The Sheffield Press

Business

AI is driving a new wave of tech layoffs in 2026

By Joe Burgett ·
AI is driving a new wave of tech layoffs in 2026

U.S. employers announced 83,387 job cuts in April, and AI was the top cited reason for the second month in a row. March had already brought 60,620 cuts, with AI cited in 15,341 of them, a pace that pushed the year into a new phase of white-collar insecurity.

That pressure has been especially visible in tech, where layoffs are increasingly framed as part of an AI shift rather than a one-time cost reset. Business Insider cut about 21% of its workforce in May 2025, with CEO Barbara Peng saying the reductions would touch every department as the company pushed harder into AI, live events and a narrower business, tech and innovation strategy. Reuters said the publisher was also dealing with shrinking search traffic and the growing use of generative AI tools such as ChatGPT, while the Insider Union called the move a “pivot away from journalism.”
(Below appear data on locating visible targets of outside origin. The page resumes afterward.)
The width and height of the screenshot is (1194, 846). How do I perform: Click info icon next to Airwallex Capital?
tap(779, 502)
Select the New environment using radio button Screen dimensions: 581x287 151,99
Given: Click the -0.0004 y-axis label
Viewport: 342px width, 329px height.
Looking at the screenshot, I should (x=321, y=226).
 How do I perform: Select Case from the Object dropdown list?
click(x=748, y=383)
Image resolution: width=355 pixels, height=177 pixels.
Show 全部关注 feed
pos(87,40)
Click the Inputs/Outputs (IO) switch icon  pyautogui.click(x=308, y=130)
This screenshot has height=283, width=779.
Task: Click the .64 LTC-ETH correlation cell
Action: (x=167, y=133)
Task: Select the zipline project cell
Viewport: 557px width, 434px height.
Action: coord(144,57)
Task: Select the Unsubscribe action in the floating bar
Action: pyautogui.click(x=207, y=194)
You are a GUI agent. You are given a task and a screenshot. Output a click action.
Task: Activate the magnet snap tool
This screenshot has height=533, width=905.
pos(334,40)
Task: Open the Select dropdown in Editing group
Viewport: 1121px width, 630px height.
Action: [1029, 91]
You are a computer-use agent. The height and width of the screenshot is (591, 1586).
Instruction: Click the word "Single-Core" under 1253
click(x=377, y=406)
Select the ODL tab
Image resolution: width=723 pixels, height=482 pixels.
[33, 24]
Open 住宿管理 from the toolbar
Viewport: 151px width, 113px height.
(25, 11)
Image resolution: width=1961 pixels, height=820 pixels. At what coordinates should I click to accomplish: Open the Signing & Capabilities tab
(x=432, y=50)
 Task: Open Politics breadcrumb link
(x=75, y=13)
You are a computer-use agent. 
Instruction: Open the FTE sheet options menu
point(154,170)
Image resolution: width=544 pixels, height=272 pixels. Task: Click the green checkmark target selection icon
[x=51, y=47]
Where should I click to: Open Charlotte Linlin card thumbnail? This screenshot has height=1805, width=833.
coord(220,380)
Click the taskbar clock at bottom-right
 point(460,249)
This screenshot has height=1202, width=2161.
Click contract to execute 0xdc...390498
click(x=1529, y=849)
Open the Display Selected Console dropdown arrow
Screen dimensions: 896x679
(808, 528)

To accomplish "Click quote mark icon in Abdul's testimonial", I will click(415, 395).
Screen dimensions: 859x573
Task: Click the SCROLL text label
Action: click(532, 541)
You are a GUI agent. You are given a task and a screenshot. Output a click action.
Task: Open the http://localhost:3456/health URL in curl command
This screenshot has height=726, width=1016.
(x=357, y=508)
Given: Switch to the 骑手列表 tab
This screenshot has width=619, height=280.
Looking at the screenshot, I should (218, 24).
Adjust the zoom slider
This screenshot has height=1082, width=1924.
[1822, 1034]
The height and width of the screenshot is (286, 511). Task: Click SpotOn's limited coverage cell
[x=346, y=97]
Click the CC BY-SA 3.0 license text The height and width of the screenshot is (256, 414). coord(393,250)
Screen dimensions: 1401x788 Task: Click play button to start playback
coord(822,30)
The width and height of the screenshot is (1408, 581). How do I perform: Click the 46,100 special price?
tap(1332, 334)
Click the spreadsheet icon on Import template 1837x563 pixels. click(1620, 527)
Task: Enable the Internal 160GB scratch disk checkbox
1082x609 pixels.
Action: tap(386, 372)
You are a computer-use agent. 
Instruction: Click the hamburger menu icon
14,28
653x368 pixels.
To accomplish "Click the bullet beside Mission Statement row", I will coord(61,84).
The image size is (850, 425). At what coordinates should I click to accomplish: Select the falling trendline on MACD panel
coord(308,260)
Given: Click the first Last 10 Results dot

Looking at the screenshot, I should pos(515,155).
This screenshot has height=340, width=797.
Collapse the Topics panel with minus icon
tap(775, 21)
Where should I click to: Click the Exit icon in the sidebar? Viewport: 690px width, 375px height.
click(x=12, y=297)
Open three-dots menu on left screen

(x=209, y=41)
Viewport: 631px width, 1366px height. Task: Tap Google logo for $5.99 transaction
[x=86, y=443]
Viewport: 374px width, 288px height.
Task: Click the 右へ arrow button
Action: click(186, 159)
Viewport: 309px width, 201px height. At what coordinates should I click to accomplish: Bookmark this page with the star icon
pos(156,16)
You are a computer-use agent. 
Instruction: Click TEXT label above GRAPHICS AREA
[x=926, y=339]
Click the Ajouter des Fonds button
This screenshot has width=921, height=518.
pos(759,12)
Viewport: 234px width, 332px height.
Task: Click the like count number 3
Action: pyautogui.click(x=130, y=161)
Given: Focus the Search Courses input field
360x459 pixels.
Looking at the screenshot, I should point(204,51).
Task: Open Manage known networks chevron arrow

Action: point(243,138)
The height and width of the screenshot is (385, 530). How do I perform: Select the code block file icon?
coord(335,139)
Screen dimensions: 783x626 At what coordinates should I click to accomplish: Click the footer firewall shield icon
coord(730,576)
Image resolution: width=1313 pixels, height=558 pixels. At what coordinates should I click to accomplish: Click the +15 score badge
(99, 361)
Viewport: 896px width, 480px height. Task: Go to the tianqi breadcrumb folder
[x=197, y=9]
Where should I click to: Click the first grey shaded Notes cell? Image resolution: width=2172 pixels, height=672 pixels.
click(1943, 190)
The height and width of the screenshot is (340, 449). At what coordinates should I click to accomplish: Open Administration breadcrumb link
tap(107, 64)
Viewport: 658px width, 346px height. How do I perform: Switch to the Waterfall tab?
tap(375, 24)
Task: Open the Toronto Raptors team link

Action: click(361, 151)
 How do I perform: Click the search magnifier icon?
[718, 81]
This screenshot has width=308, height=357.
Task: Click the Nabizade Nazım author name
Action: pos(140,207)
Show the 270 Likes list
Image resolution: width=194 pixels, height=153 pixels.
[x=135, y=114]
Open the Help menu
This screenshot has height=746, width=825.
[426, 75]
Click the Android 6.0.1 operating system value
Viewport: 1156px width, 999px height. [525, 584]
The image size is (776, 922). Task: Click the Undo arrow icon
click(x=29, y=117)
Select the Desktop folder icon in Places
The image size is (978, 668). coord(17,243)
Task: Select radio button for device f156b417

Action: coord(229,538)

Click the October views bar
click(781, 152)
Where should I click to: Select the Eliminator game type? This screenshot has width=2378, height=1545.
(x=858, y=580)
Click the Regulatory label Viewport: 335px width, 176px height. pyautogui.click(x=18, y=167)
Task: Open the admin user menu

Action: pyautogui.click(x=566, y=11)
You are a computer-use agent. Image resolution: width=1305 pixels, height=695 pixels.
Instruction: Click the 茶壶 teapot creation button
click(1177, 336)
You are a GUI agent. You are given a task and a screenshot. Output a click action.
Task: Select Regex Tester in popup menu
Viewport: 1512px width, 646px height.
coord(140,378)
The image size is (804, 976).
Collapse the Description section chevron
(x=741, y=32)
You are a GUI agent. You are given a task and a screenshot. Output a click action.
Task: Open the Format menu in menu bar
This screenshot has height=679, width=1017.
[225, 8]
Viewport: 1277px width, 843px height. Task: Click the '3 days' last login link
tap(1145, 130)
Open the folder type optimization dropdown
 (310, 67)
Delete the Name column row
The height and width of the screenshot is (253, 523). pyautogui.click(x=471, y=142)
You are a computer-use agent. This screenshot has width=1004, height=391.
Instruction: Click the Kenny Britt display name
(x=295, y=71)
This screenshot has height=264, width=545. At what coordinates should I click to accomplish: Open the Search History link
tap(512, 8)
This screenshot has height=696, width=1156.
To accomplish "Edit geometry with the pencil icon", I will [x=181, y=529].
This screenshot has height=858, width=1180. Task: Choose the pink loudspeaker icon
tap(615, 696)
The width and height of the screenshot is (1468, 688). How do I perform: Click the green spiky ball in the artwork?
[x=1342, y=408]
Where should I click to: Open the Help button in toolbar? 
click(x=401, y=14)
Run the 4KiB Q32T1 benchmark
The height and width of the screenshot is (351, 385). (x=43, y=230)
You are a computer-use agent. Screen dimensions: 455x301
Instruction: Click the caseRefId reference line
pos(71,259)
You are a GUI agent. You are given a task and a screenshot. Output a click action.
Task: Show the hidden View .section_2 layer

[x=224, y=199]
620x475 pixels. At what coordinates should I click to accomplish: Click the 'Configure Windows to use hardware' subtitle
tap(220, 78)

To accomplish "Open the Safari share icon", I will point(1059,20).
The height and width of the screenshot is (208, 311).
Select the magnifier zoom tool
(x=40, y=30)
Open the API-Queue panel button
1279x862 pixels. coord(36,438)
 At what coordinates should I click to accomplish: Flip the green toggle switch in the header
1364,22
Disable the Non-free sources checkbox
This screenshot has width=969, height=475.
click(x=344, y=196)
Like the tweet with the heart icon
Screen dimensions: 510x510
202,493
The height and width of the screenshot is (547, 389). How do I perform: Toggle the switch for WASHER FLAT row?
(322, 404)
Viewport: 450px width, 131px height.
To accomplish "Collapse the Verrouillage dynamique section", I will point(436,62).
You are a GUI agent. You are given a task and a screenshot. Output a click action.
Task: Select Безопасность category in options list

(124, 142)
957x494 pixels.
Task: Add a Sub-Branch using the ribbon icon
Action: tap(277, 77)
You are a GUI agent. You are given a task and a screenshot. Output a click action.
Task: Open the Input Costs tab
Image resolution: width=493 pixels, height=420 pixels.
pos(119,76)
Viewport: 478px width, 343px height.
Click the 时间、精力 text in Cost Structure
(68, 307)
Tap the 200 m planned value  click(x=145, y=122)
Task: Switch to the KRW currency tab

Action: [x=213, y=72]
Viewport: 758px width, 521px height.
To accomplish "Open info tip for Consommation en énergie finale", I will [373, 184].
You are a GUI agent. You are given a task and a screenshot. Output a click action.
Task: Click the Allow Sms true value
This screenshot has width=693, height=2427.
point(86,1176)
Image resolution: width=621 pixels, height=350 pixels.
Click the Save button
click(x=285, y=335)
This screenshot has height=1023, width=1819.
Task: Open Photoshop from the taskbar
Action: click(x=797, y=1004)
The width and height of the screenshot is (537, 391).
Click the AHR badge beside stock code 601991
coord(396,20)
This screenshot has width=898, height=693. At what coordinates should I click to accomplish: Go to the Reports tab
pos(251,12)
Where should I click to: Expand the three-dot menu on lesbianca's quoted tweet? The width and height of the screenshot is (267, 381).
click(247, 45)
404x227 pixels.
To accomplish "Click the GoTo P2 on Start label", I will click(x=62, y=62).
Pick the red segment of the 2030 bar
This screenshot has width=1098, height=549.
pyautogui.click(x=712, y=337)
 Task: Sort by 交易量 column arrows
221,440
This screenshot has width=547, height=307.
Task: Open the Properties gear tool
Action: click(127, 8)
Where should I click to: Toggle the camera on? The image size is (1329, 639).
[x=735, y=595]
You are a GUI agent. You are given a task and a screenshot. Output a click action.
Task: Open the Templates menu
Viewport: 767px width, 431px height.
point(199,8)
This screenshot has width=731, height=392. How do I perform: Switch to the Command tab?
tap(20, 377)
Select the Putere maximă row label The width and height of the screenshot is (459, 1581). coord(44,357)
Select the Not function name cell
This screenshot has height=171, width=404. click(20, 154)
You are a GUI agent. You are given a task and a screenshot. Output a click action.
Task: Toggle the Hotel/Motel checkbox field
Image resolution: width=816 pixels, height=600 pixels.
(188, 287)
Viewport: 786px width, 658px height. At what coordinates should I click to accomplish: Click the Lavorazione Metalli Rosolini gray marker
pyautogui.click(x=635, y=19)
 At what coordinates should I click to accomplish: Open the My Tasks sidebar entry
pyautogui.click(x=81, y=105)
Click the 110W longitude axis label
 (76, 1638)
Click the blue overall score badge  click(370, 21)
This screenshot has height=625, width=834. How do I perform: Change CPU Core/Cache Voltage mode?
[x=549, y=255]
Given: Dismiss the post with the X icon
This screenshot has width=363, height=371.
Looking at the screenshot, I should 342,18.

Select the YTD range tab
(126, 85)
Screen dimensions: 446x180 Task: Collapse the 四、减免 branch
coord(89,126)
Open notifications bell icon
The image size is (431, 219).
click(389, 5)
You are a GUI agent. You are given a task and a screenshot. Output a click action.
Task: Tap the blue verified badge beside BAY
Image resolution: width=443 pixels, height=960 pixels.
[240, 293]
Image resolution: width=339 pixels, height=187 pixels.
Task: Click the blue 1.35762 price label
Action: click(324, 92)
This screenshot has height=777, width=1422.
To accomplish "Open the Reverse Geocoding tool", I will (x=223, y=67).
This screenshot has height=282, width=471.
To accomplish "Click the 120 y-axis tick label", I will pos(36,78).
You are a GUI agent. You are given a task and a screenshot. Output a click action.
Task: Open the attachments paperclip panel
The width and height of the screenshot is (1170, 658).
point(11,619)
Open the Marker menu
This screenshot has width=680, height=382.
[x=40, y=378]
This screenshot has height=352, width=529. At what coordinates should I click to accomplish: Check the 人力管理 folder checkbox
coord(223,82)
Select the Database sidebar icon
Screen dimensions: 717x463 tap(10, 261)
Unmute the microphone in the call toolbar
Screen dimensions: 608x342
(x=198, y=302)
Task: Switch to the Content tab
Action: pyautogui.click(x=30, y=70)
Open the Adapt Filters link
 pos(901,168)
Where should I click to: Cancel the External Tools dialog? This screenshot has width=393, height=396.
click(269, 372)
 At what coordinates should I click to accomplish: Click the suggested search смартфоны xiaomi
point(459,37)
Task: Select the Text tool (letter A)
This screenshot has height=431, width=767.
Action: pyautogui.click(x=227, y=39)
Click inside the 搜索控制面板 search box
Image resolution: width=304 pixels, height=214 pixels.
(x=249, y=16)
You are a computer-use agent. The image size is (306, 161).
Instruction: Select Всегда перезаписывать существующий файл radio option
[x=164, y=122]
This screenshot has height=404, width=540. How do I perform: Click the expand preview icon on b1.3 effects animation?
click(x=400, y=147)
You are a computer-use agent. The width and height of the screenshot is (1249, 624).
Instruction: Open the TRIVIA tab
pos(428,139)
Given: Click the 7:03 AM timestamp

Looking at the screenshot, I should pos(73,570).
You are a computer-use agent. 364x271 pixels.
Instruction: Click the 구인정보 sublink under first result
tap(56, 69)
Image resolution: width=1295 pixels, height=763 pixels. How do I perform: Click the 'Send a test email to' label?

The broader labor story is less about a single company and more about how firms are changing the math on skilled work. Challenger, Gray & Christmas said AI led all reasons for U.S. layoffs for four straight months through June 2026, and that AI had been cited in 101,743 job cuts by then, nearly double the total for all of 2025. In tech, that has lined up with cuts at Oracle and other major employers including Amazon, Dell, Meta and Google, where AI, restructuring and cost discipline have all been folded into the same workforce reductions.

AI-generated illustration
AI-generated illustration

The pattern matters because it changes what happens after a layoff. In earlier tech downcycles, engineers, editors and product managers often expected a quick rebound into another role. Now the return is slower, partly because companies are consolidating jobs instead of reopening them, and partly because workers are being screened through an AI lens that can make entire functions look optional. The result is a labor market where the shock is not only the layoff itself, but the length of time highly paid workers can remain sidelined.

Analysts have also warned against treating AI as the only explanation. The Sheffield Press argued in a March 16, 2026 analysis that the rush to blame layoffs on automation was too simple, pointing instead to cost-cutting, market shifts and strategic restructuring. Those forces are still visible in the numbers. The difference in 2026 is that AI is now being used both as a real efficiency tool and as the most convenient language for shrinking teams.